Winning moment: Australia celebrate as Pat Cummins takes the Ashes-clinching wicket Getty Images

Yet another 3-0 Ashes win for Australia

Australia's innings victory at the WACA - which is hosting its last major Test - means they have regained the Ashes at the end of only the third match of series. This 3-0 margin is the 10th time a team has clinched the Ashes series by the end of the third Test. All but one of those ten wins were achieved by Australia, seven of which have come at home for them. The only England win in this manner came way back in 1928-29.

Overall, this is the 19th time in the history of the Ashes that a team has secured the trophy before losing a Test to the opposition in a series involving five or more matches. In ten Ashes series played since the turn of this century, this is the sixth time when a team has won the series before conceding a match to the opposition. England won the 2013 Ashes at home by the fourth Test of the series by a margin of 3-0, while the other wins to be achieved in this manner have all been by Australia.

England equal their worst away streak

This was the seventh successive loss for England in away Tests. The last time they came away without a defeat from a Test match played outside England was in Rajkot, when they drew the first Test of the 2016-17 series against India. They have endured only one other similar stretch before this, from 1993 to 1994 when they lost three away matches in India, one in Sri Lanka and three in the West Indies. Since the beginning of 2016, England have a 2-9 win-loss record from 13 away Test match. Only Bangladesh and Zimbabwe have a poorer win-loss record in away and neutral venues in this period.

With this loss, England also equalled the record for the most successive Test matches they have lost in any away country. Their eighth straight loss in Tests in Australia equals a similarly long streak they had way back from 1920 to 1925 when they also lost eight in a row.

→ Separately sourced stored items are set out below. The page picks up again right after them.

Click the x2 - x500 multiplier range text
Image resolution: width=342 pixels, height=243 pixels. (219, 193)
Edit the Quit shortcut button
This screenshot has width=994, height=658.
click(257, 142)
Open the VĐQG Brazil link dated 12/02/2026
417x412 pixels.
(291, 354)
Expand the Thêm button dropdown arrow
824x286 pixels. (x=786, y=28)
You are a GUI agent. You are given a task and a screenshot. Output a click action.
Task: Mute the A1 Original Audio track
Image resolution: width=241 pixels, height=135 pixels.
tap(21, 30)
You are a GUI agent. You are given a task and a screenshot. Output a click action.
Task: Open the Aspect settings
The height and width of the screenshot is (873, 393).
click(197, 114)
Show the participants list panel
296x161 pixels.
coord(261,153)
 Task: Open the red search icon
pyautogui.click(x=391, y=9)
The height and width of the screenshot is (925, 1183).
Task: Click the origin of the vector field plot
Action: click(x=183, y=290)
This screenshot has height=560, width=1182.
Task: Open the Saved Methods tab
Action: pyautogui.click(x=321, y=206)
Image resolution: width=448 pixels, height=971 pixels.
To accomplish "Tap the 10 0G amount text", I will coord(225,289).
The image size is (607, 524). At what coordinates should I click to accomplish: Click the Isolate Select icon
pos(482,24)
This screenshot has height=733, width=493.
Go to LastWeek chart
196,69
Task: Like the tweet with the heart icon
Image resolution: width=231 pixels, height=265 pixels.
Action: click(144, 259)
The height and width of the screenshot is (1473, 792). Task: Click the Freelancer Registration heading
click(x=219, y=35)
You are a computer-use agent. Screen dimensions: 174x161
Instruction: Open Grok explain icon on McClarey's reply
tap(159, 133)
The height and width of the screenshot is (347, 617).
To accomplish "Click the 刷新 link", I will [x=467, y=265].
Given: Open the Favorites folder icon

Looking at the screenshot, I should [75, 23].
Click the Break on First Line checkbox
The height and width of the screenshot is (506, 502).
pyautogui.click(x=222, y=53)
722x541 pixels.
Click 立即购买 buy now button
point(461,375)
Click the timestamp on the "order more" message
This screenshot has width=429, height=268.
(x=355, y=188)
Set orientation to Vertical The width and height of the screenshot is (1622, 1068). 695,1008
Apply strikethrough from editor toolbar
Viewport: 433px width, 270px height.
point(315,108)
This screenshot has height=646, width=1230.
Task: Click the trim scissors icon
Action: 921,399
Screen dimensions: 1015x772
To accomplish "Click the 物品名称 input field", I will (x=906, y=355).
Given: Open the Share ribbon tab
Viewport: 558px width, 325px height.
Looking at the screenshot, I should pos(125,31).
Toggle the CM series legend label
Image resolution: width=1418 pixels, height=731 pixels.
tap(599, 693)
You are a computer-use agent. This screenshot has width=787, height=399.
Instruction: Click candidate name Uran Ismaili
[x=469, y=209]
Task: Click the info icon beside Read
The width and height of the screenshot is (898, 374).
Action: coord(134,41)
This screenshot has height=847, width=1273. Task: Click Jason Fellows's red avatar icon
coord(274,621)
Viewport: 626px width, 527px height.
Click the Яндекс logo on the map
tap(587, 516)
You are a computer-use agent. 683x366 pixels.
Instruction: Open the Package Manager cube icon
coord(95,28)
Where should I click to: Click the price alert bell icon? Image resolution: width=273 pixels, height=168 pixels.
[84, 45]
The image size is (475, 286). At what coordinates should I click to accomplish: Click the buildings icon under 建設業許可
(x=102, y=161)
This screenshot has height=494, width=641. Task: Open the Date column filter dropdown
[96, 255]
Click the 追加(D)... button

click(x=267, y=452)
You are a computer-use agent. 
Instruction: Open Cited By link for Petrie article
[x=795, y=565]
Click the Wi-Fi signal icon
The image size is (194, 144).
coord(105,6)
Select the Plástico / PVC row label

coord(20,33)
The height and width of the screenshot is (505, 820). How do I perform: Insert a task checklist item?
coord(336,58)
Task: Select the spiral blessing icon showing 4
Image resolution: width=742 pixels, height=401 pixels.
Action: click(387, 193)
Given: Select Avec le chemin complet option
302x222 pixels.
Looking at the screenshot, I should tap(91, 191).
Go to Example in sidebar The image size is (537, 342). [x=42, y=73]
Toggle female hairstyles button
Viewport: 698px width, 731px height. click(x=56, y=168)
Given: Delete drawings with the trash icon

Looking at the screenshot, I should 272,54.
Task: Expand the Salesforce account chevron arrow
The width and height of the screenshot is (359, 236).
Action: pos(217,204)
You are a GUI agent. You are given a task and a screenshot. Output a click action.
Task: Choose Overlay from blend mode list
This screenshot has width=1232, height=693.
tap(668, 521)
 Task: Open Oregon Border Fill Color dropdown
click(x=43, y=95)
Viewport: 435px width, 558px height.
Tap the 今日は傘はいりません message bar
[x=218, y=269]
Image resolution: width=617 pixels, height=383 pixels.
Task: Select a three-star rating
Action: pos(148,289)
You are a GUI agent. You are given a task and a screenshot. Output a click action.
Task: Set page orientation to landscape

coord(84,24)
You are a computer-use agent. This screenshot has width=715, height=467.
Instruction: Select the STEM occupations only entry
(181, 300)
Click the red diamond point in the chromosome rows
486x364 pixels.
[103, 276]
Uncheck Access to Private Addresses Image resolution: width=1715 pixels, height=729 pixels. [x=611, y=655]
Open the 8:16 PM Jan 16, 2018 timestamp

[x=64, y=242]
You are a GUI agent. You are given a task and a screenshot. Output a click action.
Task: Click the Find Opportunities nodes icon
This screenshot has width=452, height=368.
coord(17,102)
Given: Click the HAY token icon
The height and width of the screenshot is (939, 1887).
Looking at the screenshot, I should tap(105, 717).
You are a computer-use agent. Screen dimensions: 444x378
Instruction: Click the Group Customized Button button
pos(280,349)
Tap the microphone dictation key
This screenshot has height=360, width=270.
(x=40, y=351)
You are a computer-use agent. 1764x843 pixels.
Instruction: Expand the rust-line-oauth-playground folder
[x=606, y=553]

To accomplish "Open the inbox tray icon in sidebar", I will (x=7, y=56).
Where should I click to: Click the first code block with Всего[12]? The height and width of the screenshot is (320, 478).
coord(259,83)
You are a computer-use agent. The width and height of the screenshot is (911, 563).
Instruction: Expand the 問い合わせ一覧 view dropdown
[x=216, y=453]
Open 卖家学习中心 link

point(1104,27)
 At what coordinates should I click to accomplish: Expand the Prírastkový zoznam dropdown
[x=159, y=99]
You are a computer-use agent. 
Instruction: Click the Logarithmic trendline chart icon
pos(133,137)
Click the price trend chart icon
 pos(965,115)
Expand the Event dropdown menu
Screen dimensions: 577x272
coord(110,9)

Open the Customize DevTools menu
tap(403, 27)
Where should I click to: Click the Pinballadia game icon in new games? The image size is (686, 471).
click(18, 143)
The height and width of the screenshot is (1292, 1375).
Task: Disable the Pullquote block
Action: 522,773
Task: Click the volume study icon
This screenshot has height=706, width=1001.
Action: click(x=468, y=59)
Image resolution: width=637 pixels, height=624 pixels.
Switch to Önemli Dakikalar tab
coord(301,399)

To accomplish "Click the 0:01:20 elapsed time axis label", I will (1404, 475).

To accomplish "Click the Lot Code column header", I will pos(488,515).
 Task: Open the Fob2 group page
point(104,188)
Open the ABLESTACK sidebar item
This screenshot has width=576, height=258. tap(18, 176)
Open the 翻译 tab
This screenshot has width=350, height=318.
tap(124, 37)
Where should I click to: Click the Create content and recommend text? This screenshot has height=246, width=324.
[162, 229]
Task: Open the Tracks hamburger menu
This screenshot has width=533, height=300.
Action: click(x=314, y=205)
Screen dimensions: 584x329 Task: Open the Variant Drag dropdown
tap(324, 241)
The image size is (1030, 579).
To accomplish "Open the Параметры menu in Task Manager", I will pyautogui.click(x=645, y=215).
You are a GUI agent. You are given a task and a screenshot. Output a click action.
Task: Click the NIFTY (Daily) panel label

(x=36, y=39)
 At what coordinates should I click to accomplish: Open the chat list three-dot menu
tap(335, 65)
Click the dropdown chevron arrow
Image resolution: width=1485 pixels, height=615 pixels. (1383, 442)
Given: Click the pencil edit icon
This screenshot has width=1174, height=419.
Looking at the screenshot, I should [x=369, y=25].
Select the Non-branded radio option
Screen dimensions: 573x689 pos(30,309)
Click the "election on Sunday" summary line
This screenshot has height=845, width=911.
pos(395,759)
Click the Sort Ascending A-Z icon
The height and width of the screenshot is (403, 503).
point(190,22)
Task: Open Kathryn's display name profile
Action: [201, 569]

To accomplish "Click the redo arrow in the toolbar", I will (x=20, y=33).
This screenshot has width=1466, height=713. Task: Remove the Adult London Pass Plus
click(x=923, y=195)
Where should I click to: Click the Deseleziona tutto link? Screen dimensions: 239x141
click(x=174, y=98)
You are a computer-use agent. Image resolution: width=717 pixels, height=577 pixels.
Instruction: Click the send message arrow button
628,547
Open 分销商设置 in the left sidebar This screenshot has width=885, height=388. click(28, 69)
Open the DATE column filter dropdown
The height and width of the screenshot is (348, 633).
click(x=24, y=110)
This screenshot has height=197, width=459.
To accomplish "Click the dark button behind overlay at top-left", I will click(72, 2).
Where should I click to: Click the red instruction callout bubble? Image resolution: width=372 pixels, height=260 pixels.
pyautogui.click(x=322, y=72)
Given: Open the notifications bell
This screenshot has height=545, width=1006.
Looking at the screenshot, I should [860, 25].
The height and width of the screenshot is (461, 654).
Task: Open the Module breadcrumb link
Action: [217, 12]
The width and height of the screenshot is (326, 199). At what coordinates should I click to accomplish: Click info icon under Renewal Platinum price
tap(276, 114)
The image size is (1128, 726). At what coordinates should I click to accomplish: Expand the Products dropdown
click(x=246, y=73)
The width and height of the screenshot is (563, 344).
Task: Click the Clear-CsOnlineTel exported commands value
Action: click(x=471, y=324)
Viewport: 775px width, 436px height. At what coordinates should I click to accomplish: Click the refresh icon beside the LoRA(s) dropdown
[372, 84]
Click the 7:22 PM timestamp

Visitors flatter to deceive, again

As they have often done in the series, England seemed to put up a fight in this match on the first two days of the Test before running out of gas. The record 237-run stand between Dawid Malan and Jonny Bairstow had placed England at a promising 368 for 4 in the first innings before a lower-order collapse meant that they could not capitalise on the good work done by the pair. This was just the fourth instance in Ashes history that a team lost after being 350-plus for the loss of fewer than five wickets in the first innings of a Test. England were the team at the receiving end on the previous instance too, when a 310-run stand between Paul Collingwood and Kevin Pietersen in the first innings couldn't prevent England from eventually losing the Adelaide Test in 2006-07.

Malan shows mettle

One of the few positives for England from this Test was Malan: he added to his first-innings hundred with a hard-fought 54 in the second innings, in all scoring 194 runs in the match. This is the most runs any England batsman has scored in a Test at the WACA. Before this, the highest was by Derek Randall, who made 193 runs in 1982-83 Ashes Test. Malan is also only the fourth England batsman to get two fifty-plus scores at this venue. Kevin Pietersen was the previous England batsman to do it: he made scores of 70 and 60 not out in the 2006-07 Ashes Test.

Australia bid adieu to their most favourable Ashes venue

This was Australia's eighth straight win in Ashes Tests played at the WACA. This is the best streak any team has had at a venue in the history of Ashes. The next-best run for any team at a venue in the Ashes is five wins, which was achieved by Australia at the Adelaide Oval from 1895 to 1908 and by England at The Oval from 1886 to 1896. The WACA, Perth has been the most favourable venue for Australia in the Ashes, with nine wins out of the 13 Tests played while losing only one. For either team, no Ashes venue that has hosted more than two matches has been as favourable in terms of win-loss ratio as the WACA has been for Australia.